AIM:
Can you render the stretch of the records that opens with the line containing "You are a GUI" and closes with the line containing "point(441,345)", both lines included, as a JSON list of strings with one string per line, skipping blank lines and leaving the pictures out?
─── DATA TO PROCESS
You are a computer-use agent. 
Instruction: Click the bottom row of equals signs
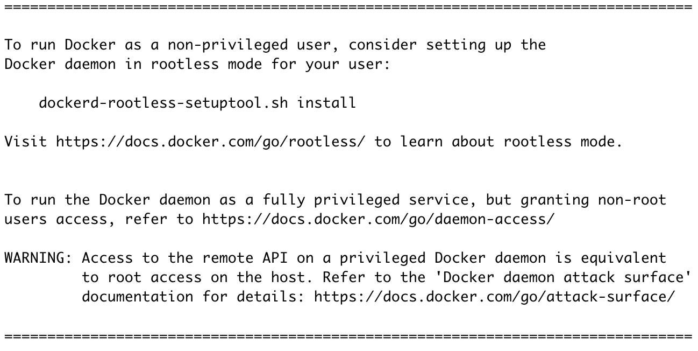pyautogui.click(x=348, y=336)
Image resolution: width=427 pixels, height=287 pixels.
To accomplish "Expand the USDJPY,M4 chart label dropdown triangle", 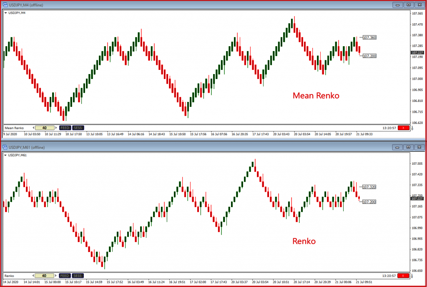I will click(5, 13).
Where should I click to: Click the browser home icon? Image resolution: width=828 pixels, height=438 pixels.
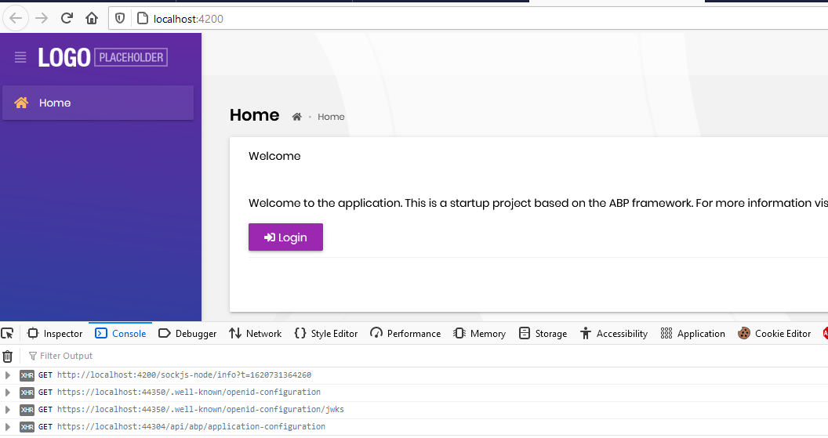point(92,18)
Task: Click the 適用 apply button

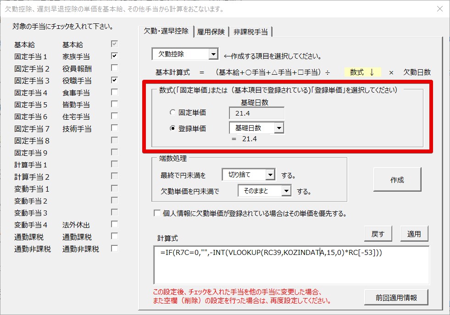Action: click(x=414, y=233)
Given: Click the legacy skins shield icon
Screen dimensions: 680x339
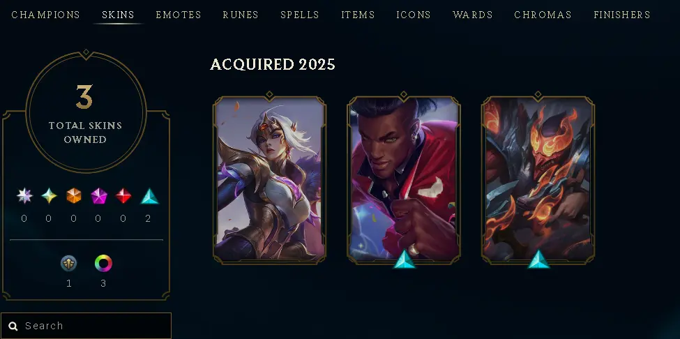Looking at the screenshot, I should click(68, 263).
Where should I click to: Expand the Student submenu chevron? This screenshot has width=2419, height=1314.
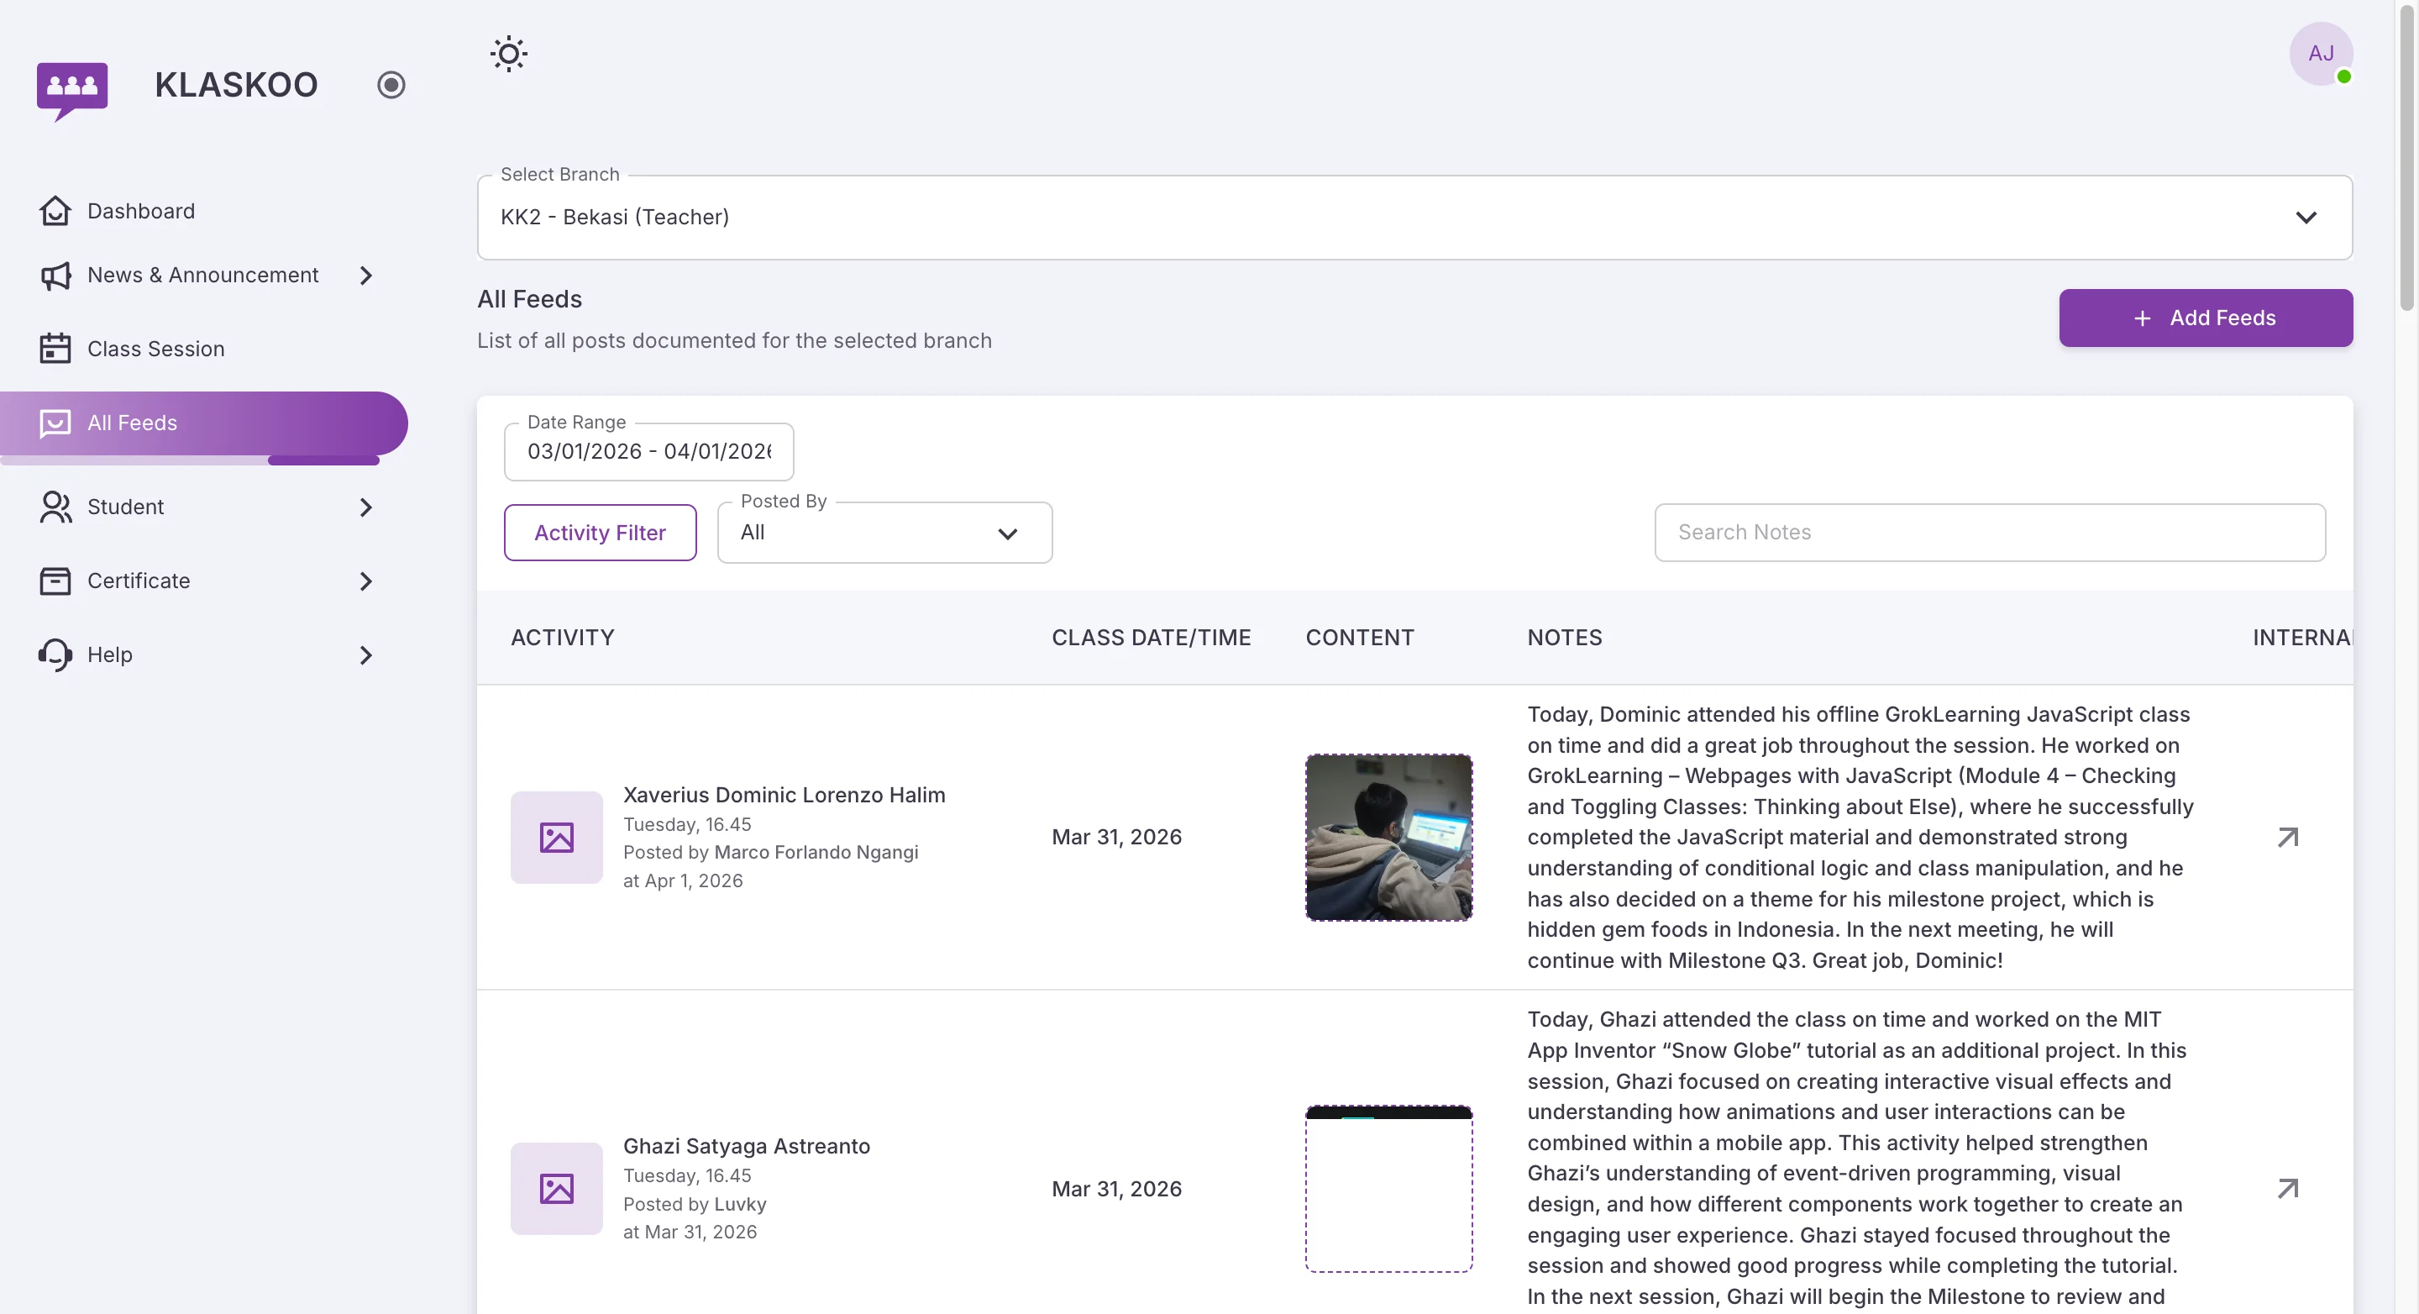click(365, 507)
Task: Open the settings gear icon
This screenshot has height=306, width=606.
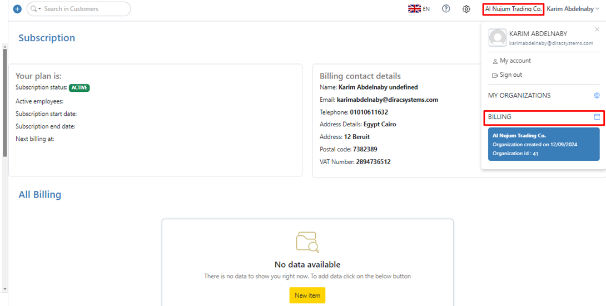Action: coord(466,9)
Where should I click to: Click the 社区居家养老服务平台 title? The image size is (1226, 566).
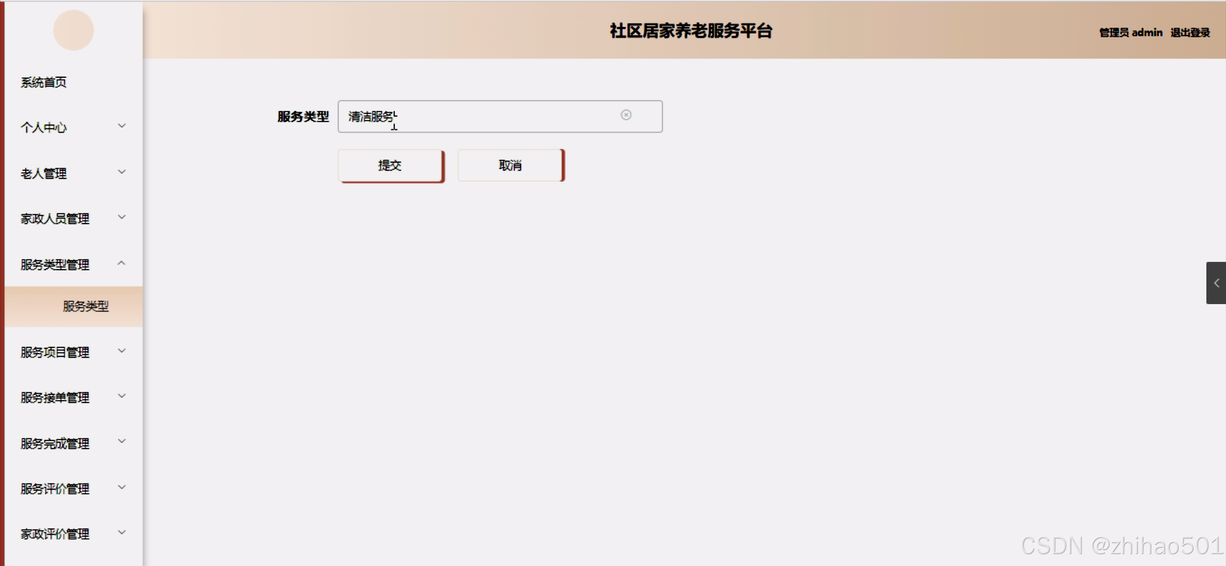(691, 31)
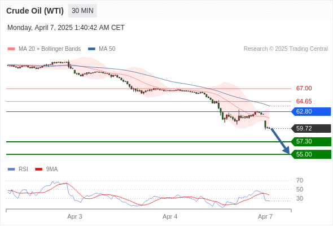Toggle the 9MA legend label
This screenshot has width=333, height=226.
52,170
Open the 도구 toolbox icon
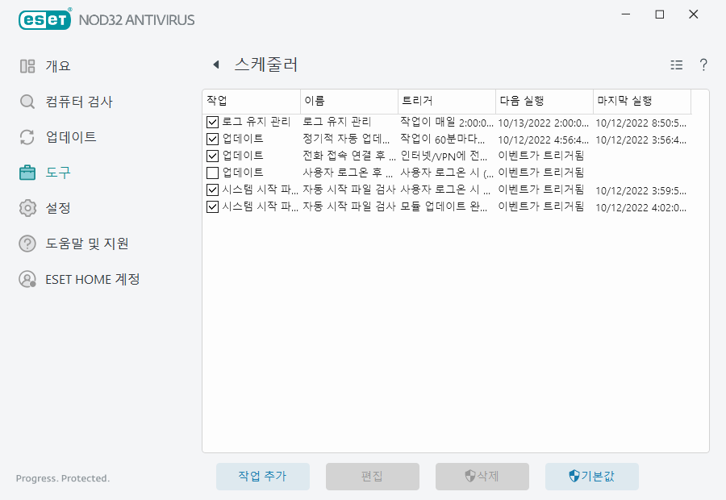 pos(27,173)
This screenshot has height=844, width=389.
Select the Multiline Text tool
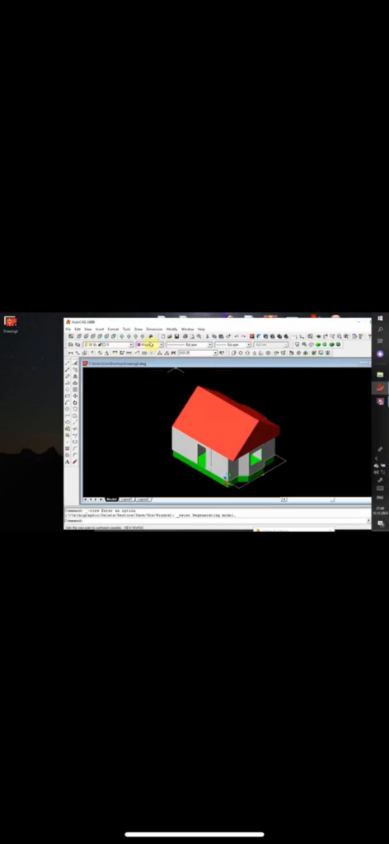[68, 462]
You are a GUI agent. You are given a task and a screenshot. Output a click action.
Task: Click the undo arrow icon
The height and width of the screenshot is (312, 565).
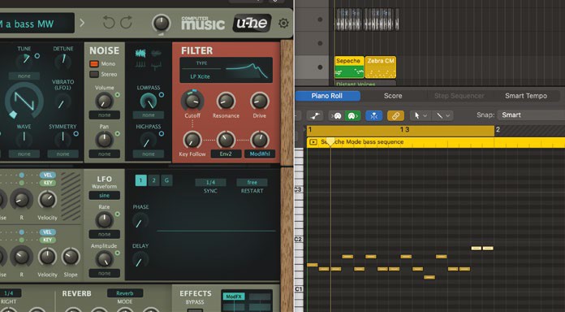pyautogui.click(x=109, y=23)
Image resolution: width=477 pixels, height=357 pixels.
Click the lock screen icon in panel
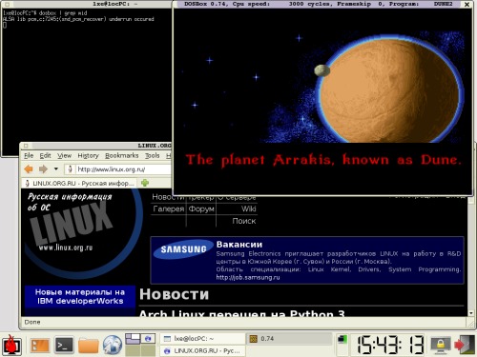point(441,345)
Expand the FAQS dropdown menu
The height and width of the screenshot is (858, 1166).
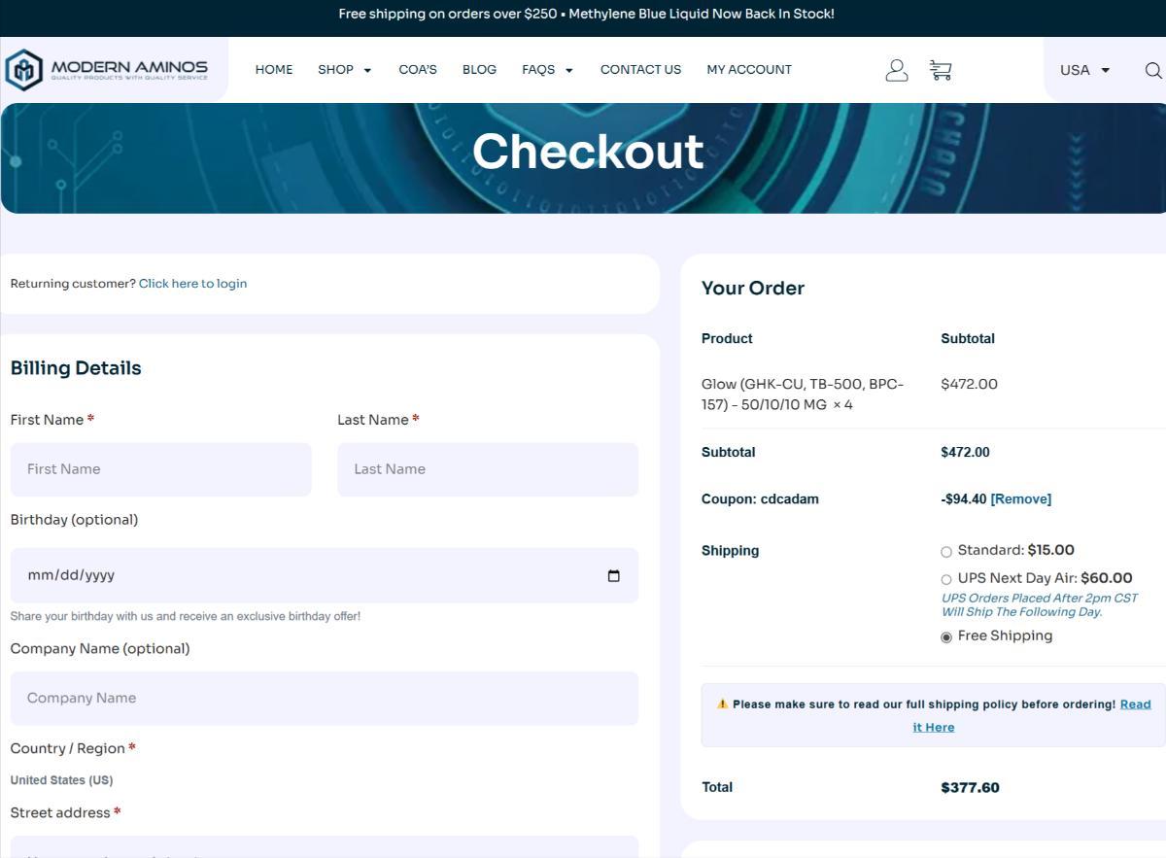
──────
ANSWER TO THIS TASK:
[
  "You are a GUI agent. You are given a task and a screenshot. Output a click action.",
  "Task: Click the undo arrow icon",
  "The height and width of the screenshot is (312, 565).",
  "pyautogui.click(x=109, y=23)",
  "Image resolution: width=477 pixels, height=357 pixels.",
  "Click the lock screen icon in panel",
  "point(441,345)"
]